[[ EXTRACTED ENTRIES open ]]
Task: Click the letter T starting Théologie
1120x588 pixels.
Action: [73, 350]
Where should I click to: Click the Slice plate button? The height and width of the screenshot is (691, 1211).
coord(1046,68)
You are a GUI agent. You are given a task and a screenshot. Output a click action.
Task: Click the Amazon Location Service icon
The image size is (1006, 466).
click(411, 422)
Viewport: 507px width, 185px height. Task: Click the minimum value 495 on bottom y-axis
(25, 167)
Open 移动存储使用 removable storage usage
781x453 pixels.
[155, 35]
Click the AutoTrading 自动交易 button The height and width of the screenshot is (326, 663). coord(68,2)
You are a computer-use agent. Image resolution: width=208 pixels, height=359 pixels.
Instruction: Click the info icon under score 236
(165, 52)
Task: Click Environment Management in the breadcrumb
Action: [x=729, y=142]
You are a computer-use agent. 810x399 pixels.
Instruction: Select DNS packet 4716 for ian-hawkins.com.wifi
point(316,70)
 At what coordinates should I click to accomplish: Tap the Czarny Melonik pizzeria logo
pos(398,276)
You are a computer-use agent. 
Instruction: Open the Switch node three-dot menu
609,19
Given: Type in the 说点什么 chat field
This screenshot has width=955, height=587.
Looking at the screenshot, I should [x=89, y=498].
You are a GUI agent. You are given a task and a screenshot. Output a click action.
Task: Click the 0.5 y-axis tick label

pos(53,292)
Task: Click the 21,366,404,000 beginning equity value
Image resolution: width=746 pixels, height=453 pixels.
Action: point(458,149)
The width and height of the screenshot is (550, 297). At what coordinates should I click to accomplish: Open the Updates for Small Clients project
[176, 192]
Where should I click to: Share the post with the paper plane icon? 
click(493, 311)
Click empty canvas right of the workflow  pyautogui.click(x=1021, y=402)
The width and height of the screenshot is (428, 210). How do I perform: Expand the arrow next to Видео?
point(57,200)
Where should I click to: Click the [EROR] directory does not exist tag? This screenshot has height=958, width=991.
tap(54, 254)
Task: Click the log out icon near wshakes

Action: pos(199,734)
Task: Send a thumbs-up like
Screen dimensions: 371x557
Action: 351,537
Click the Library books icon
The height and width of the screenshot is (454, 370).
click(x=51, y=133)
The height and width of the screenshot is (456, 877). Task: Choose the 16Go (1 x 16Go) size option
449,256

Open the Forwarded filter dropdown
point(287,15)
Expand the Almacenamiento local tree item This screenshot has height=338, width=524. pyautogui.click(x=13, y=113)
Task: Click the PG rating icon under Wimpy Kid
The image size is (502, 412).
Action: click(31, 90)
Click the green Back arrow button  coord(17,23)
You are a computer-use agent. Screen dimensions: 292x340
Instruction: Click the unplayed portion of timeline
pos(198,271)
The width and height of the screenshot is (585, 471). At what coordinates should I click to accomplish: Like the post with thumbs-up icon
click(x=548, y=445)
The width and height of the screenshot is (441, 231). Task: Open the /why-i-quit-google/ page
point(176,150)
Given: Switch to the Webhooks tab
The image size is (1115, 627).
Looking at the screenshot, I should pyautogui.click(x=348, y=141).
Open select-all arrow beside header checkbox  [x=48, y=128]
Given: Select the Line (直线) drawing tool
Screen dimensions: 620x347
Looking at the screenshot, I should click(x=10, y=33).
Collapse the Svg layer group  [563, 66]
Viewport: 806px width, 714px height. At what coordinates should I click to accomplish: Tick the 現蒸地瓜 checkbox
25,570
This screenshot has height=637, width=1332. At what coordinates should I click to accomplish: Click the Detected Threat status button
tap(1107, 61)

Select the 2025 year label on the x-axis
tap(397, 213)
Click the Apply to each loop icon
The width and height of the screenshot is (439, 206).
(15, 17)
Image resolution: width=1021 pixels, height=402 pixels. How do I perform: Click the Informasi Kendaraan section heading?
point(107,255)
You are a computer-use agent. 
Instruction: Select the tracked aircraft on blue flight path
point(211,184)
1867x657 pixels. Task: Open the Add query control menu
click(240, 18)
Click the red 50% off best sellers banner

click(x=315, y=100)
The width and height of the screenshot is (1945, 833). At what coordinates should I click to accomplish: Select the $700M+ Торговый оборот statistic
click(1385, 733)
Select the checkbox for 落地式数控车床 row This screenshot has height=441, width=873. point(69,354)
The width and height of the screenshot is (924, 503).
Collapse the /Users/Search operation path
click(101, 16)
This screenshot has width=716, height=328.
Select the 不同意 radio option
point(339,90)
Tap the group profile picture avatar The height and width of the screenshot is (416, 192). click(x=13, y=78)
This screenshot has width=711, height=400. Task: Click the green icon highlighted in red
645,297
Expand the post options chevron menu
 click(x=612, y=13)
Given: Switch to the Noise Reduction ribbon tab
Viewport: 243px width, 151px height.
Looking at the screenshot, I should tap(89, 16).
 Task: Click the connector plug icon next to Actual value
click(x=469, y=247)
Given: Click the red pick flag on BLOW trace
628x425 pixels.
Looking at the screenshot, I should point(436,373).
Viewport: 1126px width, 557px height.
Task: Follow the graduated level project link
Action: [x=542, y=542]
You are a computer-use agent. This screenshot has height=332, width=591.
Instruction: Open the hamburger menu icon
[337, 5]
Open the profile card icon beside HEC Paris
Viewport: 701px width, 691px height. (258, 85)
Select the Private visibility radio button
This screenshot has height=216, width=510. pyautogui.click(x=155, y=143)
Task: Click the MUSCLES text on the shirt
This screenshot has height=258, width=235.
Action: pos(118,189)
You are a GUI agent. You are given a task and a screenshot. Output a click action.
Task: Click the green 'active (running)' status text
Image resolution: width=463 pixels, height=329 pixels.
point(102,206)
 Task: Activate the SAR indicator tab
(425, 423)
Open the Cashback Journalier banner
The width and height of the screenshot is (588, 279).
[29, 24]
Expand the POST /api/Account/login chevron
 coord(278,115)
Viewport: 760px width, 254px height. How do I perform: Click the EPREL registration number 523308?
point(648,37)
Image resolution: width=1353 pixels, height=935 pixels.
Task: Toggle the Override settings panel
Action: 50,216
[[ EXTRACTED ENTRIES closed ]]
> **YOUR TASK**
Copy out the lines above that hold the string "computer".

> **ANSWER AREA**
You are a computer-use agent. Image resolution: width=208 pixels, height=359 pixels.
You are a computer-use agent. 810x399 pixels.
You are a computer-use agent. 
You are a computer-use agent. Screen dimensions: 292x340
You are a computer-use agent. 
You are a computer-use agent. This screenshot has height=332, width=591.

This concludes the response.